Lack of financial support for training can be one of the biggest barriers to entering a career in horticulture, according to national horticulture charity Perennial. With horticultural careers being promoted as one of the main themes of this year’s National Gardening Week (15 – 21 April), Perennial highlights the range of training initiatives it offers to help young people pursuing a career in horticulture.

Through the Lironi Training Fund [add link to Education and Training section], Perennial has created various opportunities specifically for students, and in some cases people already working in horticulture, who are in need of financial support for training.
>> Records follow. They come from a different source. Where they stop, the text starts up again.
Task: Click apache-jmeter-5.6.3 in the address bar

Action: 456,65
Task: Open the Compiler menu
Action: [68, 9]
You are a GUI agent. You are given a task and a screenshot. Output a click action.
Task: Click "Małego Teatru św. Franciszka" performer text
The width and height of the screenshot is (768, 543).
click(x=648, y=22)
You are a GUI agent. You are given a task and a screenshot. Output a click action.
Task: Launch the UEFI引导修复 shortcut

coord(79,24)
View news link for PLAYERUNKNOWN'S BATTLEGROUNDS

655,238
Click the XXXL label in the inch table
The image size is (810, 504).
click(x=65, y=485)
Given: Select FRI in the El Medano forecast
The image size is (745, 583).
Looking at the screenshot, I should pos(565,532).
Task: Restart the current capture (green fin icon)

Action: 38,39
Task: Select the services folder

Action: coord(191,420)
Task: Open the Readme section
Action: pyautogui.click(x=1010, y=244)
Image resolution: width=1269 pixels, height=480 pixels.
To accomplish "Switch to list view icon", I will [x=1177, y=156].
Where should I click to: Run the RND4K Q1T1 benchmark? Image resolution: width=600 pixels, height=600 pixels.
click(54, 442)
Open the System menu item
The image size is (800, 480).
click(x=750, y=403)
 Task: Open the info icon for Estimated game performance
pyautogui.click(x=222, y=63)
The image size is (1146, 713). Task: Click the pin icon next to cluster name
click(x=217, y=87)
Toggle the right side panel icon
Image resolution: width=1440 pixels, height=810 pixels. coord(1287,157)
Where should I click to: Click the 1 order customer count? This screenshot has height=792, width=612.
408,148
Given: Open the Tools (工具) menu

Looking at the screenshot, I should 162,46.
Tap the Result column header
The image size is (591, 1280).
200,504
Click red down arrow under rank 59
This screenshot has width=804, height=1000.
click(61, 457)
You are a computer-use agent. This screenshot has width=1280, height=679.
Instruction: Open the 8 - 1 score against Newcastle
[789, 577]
Richard Capewell, Chief Executive of Perennial, comments:

“The horticulture industry is facing a future skills shortage, so it is vital that we invest in the future of the industry by encouraging the next generation to choose horticulture as a career. Many young people simply don’t know the options open to them and in the current economic climate, are finding it more and more difficult to finance their training. We want both to open the door for young people considering a career in horticulture and encourage people already studying or working in horticulture, who find themselves in difficulty, to carry on in this industry.”

THE LIRONI TRAINING FUND

Bursaries

Support is available in the form of Hardship Bursaries for students facing unforeseen difficulty whose studies have been jeopardised by the effects of death, disease or disaster. There are also Sons and Daughters Bursaries available to full-time horticultural students who are the sons or daughters of horticulturists. Working in a low-paid industry, horticulturists often find it difficult to support their children’s training, and these bursaries help them to do this.

 

“A talented student, Amy was accepted onto a two year Horticultural Diploma at a renowned land based college and was progressing well when personal tragedy struck. Overnight Amy lost her financial security and her home. The college immediately supplied emergency accommodation, but with no independent income there was no money for other essentials such as food and travel. Perennial were pleased to award a Hardship Bursary to Amy, who through very difficult circumstances remains committed to her course and a career in horticulture.”

 

Grant Awards for Short Courses

These grants are aimed at those who require additional qualifications or training in order to progress their career in horticulture, for example horticulturists seeking funding to gain a chainsaw licence or a pesticide certificate, or to attend a specialist seminar or conference.

 

Matthew Bufton of Bristol Zoo Gardens was granted an award to attend the World Association of Zoological Horticulture Conference in Florida.”

 

Retraining for Horticulturists in Hardship

This important fund assists in the training or re-training of long-term career horticulturists looking to regain suitable employment within the industry or to pursue alternatives following adverse circumstances such as an accident or ill health.